Edit - broke your quote, apologies - I input the same question as google.
Grok does a much better job of adding some clarification. Same input from me
No, 70% of Naughty Dog's overall staff did not leave after Uncharted 4 (released in 2016). The figure specifically refers to
non-lead designers credited on that game: out of about 20 non-lead designers, 14 (70%) had left the studio by around 2018–2020.
This detail comes primarily from a March 2020
Kotaku report by Jason Schreier on crunch culture at Naughty Dog during
The Last of Us Part II's development. It highlighted high turnover linked to intense crunch (long hours, including up to 12+ hour days and weekends) on
Uncharted 4 and subsequent projects. Many veterans, including co-director Bruce Straley (who left in 2017 after feeling burnt out), departed, leading to a design team for
TLOU Part II that was reportedly ~70% new to the studio.
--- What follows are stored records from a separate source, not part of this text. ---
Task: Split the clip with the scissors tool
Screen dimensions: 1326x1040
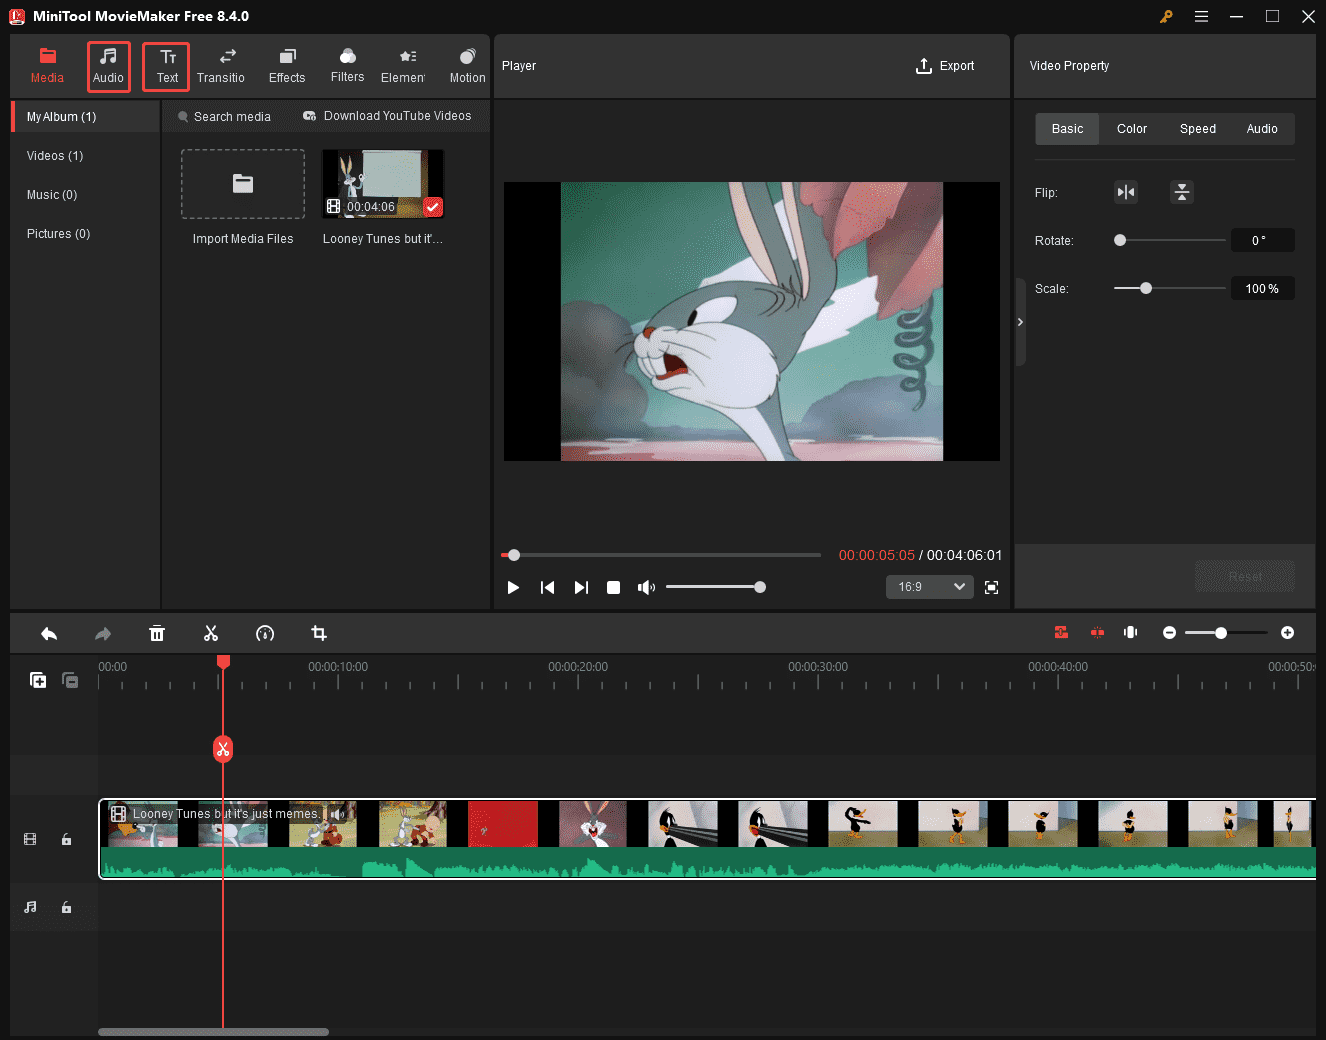Action: 211,633
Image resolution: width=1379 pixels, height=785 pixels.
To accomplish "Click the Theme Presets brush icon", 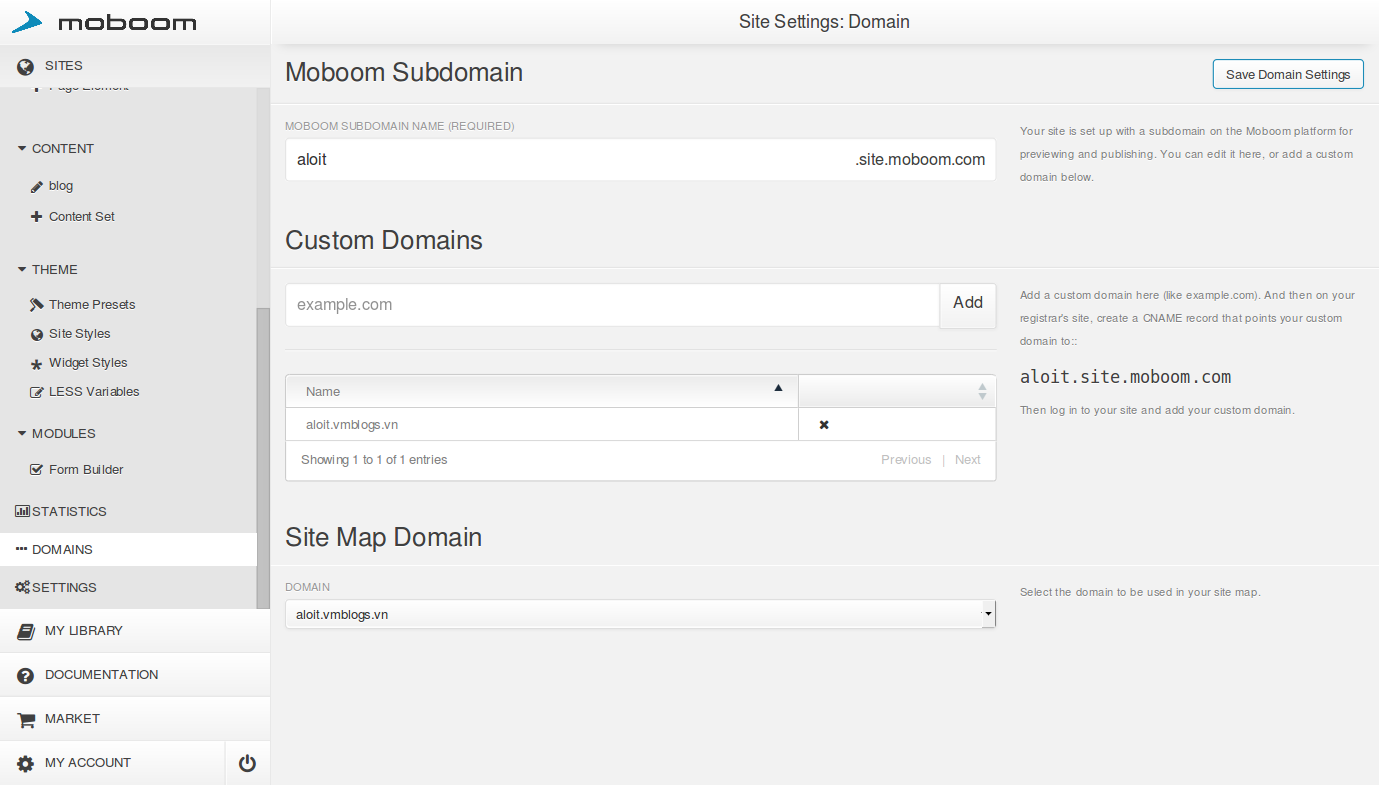I will click(x=37, y=305).
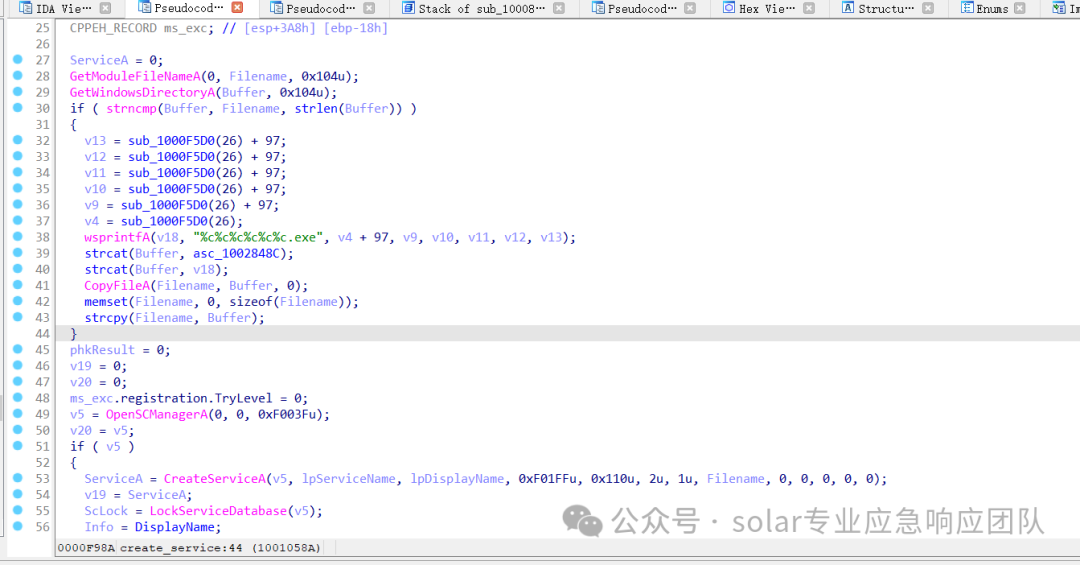Close the Hex View tab
Viewport: 1080px width, 565px height.
(x=809, y=8)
A significant number of artists also left.
- Not the whole studio: Naughty Dog had hundreds of employees (estimates around 200–400+ in that era, growing to 400+ by 2023). The 70% applied narrowly to a subset of the design team, not the entire staff, leads, or other departments. One Reddit discussion even noted it equated to roughly 3–4% of total employees when viewed broadly.
- Turnover was an issue, but not unprecedented for the studio: Naughty Dog has a history of post-project attrition due to its demanding "crunch" culture (well-documented across The Last of Us, Uncharted 4, and The Lost Legacy). Studio leaders downplayed similar exits earlier (e.g., in 2014 after Amy Hennig and others left during Uncharted 4's troubled development). Industry-wide game dev turnover is often high (~15% or more annually in some reports), but Naughty Dog's was notably elevated in the design area.
- Causes: Reports pointed to burnout from extreme schedules on Uncharted 4 (described by some as the "worst crunch" they'd experienced), with the studio then relying more on less experienced hires and contractors for the next project—which reportedly worsened the cycle.
- Later developments: There were additional exits, contract non-renewals (e.g., ~25 contractors, mostly QA, in 2023), and broader PlayStation layoffs affecting Naughty Dog in 2024. However, the studio continued shipping major titles and maintained a large team.
In short, the "70%" claim is a real and often-cited statistic—but it's frequently overstated online as "70% of the studio" or "most staff" leaving en masse right after
Uncharted 4. It was a serious (and department-specific) turnover rate tied to working conditions, not a near-total exodus of the entire company. Naughty Dog has faced ongoing criticism for crunch and retention issues over the years.
I love sensational percentages that are used by businesses and news sites.